Kirana tersenyum dengan bangga, hanya Lakshmi yang bisa berpikir seperti ini, sangat jarang ada perempuan yang memiliki keluasan pemikiran seperti Lakshmi; ia saja yang tergolong lebih tua dari Lakshmi, kalah. Memikirkan impian itu pun, takut, "ya sudah ... kalau kamu mempunyai keyakinan yang sehebat itu, kami tenang. Pesan saya, kalau kamu sudah di kota nanti; pandailah menjaga diri. Banyak manusia kotor di sana, jangan sampai mereka mengotori kamu dan impianmu. Perbanyaklah berdo'a, agar penjahat sekalipun tak bisa melihatmu, Wate." Wejangan Kirana menyatukan semangat Lakshmi yang tadi hancur berkeping. Tumben sekali, Kirana memainkan perannya dengan baik sebagai orang tertua di lingkaran pertemanan mereka.

"Saya juga, atuh. Pastinya bakalan yakin kalau kamu yakin. Maafin ya, kami sudah akan mematahkan semangatmu, Wate." Ikheu memeluk Lakshmi, begitupula Kirana. Lakshmi hanya bisa menangis, mengucapkan terimakasih karena sudah ada untuknya di masa yang sulit ini.

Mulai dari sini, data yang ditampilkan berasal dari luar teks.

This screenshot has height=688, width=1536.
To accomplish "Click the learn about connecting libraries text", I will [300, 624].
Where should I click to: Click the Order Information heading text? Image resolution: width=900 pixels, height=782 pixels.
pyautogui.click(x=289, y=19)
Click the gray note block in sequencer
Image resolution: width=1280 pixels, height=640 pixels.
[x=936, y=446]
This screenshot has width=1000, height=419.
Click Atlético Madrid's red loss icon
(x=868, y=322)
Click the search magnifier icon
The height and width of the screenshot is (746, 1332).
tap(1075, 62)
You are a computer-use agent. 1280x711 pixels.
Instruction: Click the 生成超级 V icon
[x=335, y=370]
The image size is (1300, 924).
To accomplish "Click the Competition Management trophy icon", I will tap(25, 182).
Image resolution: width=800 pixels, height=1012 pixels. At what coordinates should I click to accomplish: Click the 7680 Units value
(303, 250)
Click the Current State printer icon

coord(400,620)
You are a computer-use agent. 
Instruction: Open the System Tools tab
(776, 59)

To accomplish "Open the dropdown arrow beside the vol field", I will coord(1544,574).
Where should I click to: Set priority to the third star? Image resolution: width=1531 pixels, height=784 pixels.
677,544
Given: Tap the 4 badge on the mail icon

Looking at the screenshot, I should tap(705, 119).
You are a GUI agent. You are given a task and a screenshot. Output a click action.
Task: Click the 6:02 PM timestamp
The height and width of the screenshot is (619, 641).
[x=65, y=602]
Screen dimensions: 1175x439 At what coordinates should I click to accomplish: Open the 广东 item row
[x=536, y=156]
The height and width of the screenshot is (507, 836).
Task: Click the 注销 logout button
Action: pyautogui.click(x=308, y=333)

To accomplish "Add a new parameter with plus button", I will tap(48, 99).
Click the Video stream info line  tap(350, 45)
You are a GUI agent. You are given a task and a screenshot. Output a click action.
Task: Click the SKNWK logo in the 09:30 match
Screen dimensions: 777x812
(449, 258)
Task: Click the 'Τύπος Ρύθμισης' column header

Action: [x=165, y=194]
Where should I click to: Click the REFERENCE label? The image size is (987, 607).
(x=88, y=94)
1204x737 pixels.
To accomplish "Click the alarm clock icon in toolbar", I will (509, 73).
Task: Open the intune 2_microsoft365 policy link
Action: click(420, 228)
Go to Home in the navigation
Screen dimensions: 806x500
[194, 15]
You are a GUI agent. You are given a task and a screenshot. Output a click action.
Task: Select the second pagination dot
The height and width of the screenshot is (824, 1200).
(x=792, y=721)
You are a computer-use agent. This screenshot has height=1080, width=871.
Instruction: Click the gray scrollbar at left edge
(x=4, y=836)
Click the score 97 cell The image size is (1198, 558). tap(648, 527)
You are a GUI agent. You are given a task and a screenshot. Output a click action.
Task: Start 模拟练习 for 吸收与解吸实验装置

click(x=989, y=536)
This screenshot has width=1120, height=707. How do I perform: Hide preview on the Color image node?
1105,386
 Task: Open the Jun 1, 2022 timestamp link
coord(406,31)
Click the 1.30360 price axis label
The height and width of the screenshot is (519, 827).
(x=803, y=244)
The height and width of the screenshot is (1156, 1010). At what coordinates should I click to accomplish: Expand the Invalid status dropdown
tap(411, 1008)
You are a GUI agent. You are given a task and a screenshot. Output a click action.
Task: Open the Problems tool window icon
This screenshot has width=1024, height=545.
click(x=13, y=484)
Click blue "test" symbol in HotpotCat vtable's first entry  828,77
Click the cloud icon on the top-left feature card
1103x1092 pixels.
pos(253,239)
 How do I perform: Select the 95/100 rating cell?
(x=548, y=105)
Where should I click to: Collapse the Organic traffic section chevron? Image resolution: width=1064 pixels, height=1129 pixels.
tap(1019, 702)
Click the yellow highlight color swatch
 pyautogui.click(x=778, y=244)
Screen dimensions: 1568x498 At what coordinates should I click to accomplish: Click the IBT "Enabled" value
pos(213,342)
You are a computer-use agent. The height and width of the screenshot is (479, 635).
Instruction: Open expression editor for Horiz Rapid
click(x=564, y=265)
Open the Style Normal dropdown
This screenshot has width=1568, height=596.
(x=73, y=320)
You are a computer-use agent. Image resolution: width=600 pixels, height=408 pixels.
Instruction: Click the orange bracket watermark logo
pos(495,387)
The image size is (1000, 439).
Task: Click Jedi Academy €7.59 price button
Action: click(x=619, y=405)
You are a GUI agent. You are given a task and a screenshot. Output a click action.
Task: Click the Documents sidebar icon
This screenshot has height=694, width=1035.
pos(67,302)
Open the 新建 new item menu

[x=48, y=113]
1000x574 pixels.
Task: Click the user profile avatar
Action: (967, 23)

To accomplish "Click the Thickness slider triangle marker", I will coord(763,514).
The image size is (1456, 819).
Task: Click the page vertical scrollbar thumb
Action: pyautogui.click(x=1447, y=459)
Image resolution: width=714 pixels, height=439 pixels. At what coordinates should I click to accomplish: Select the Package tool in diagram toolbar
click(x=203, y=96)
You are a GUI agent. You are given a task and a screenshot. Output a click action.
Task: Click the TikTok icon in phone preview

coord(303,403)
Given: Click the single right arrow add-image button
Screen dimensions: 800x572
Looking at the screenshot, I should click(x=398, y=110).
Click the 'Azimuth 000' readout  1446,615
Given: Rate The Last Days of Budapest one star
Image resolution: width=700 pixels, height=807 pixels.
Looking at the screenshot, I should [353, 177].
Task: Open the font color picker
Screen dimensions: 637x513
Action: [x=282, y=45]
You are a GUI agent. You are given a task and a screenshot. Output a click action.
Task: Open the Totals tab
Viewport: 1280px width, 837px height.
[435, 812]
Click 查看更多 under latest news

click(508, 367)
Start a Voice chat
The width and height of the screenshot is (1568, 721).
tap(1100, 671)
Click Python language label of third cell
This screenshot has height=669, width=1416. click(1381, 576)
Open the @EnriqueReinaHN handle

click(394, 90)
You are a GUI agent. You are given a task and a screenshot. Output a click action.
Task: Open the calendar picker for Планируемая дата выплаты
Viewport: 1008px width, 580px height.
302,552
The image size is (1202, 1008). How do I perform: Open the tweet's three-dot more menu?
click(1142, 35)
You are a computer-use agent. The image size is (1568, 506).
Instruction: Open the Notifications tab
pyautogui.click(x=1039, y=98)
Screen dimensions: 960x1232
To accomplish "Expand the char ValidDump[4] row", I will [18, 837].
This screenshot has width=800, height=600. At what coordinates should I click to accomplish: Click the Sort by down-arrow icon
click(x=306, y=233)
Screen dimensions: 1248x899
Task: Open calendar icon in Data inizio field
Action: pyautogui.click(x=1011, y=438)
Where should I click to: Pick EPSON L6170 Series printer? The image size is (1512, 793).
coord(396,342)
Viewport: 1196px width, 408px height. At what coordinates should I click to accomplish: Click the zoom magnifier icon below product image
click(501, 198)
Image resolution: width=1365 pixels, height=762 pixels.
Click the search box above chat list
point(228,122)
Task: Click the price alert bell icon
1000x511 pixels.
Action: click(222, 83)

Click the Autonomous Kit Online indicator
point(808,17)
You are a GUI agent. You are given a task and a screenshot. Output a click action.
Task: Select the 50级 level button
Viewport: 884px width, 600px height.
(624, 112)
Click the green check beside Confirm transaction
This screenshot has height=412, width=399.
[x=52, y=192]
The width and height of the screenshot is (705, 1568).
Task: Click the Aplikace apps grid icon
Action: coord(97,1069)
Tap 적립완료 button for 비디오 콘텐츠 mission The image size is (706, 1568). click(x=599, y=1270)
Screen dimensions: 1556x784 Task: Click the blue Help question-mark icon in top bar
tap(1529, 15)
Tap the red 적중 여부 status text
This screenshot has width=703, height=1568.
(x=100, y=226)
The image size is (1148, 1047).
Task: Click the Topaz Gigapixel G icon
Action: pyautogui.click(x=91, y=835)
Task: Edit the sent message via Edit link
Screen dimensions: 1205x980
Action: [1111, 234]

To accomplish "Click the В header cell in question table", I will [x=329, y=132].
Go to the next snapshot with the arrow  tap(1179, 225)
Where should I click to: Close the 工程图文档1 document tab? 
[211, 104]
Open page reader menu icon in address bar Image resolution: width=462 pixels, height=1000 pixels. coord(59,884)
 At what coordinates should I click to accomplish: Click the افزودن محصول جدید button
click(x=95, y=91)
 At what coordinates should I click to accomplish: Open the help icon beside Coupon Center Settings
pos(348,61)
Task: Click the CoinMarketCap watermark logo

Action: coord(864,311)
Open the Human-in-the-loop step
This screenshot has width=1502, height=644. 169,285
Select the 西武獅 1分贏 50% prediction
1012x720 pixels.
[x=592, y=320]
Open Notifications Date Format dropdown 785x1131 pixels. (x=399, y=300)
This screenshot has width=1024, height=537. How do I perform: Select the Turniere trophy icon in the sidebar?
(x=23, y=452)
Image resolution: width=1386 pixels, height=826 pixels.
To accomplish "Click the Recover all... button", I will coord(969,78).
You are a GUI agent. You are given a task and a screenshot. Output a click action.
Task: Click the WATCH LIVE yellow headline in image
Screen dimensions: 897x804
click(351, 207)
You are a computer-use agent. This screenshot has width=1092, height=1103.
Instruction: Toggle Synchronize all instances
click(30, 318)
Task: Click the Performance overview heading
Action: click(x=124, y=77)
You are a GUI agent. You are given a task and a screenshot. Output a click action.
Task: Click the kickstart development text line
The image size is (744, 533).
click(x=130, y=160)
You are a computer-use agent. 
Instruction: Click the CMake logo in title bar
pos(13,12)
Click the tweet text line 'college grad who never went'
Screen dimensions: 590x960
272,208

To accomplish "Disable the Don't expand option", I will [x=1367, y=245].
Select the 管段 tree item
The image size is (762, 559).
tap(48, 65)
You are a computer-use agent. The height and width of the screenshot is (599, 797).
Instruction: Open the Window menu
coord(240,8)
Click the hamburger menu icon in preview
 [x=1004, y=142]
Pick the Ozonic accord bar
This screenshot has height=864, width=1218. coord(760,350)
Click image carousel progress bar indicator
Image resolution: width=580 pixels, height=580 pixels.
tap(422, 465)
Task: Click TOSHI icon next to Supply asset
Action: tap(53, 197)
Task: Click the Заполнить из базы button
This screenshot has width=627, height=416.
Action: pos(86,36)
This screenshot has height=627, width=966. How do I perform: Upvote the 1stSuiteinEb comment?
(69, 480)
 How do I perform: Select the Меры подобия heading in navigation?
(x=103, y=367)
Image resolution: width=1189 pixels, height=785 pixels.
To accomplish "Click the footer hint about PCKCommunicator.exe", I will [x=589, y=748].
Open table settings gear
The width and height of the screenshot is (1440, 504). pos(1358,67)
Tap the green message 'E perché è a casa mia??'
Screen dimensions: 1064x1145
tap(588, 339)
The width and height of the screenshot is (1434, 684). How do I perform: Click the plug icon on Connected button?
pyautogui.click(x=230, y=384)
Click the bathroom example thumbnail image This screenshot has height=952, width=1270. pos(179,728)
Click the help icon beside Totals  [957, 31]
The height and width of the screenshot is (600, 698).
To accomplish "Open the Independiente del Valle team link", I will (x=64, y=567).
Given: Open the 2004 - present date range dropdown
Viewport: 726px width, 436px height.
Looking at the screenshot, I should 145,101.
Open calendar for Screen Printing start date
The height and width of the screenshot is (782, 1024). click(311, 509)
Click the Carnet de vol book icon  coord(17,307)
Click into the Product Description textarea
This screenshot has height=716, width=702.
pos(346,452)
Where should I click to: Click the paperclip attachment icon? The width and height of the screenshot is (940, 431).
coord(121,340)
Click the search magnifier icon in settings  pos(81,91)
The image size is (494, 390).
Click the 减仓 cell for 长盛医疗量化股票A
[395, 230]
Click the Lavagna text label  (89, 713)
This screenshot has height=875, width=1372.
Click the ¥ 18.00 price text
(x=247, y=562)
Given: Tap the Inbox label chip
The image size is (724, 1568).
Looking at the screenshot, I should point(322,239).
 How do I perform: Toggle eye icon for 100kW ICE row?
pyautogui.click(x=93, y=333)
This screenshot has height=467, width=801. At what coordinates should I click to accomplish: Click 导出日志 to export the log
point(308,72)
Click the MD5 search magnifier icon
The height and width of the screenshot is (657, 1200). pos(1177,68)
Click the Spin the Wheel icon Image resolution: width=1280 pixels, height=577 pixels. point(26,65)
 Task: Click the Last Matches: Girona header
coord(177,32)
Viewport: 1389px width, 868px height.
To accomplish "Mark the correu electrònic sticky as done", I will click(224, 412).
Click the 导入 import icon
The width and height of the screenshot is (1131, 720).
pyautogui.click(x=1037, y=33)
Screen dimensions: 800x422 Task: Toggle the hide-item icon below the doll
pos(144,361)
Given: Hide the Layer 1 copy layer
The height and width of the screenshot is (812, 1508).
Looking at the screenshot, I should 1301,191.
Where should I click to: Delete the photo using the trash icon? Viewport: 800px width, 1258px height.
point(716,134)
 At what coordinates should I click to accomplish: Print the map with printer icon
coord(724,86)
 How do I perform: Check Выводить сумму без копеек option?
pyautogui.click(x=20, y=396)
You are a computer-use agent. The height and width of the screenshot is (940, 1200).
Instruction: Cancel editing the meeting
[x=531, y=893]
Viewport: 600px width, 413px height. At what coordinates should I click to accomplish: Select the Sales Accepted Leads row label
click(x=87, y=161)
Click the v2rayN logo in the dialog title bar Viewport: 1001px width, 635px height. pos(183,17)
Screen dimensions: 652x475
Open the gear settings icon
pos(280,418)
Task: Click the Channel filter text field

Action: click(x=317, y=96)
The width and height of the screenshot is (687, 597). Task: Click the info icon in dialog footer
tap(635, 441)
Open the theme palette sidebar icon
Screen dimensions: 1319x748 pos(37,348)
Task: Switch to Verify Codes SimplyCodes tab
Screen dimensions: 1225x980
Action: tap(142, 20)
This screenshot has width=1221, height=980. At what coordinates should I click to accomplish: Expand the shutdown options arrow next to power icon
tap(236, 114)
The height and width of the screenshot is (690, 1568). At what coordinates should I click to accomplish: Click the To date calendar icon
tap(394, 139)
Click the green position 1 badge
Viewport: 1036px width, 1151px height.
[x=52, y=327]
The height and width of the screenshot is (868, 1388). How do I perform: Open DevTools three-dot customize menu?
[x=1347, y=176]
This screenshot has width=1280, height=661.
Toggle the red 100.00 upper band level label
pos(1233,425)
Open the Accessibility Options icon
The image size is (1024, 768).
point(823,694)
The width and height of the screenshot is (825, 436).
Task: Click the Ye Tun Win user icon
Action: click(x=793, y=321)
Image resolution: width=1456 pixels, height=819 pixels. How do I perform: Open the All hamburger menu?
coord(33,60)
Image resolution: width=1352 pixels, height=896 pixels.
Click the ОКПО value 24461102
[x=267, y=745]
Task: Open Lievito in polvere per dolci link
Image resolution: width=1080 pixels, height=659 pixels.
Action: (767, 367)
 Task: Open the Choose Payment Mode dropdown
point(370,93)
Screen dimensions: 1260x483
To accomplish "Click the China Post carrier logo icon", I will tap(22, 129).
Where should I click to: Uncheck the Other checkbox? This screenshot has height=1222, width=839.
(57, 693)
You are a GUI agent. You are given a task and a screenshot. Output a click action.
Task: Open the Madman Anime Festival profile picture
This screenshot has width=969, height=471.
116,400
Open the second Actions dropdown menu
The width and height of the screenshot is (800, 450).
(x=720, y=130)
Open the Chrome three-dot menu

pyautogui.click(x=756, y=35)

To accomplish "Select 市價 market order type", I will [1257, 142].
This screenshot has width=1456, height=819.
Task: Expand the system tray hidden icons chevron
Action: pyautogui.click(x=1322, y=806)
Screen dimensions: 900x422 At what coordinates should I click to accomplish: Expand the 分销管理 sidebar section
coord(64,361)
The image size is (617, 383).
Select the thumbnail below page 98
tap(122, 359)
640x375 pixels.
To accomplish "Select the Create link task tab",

Melankolis ada di iringan awal, membuka gerbang sabilulungan(musik) yang terus maju. Durasi awal, hanya ada elegi kesedihan. Melodi menyala, menghalut gemercak suara hujan kesedihan. Air mata mengalir deras, hanya keyakinan; jalan satu-satunya bertahan hidup. Alunan kisah akan berlanjut, menuju durasi yang penuh semburat kelabu. Selamat datang di perjalanan hidup Lakshmi di era 1960an, dengarkan melodi yang bisu, sabilulungan versi ini tidak menghasilkan nada konkrit, tetapi menghasilkan rasa batiniah seorang Lakshmi yang harus berjuang, menggapai bintang di langit. Nanah tumbuh dijantung, darah meledak di paru-paru, tulang pecah berkeping, pembuluh darah hanyut seribu, dengan ini Sabilulungan Kahirupan Lakshmi dimimitian.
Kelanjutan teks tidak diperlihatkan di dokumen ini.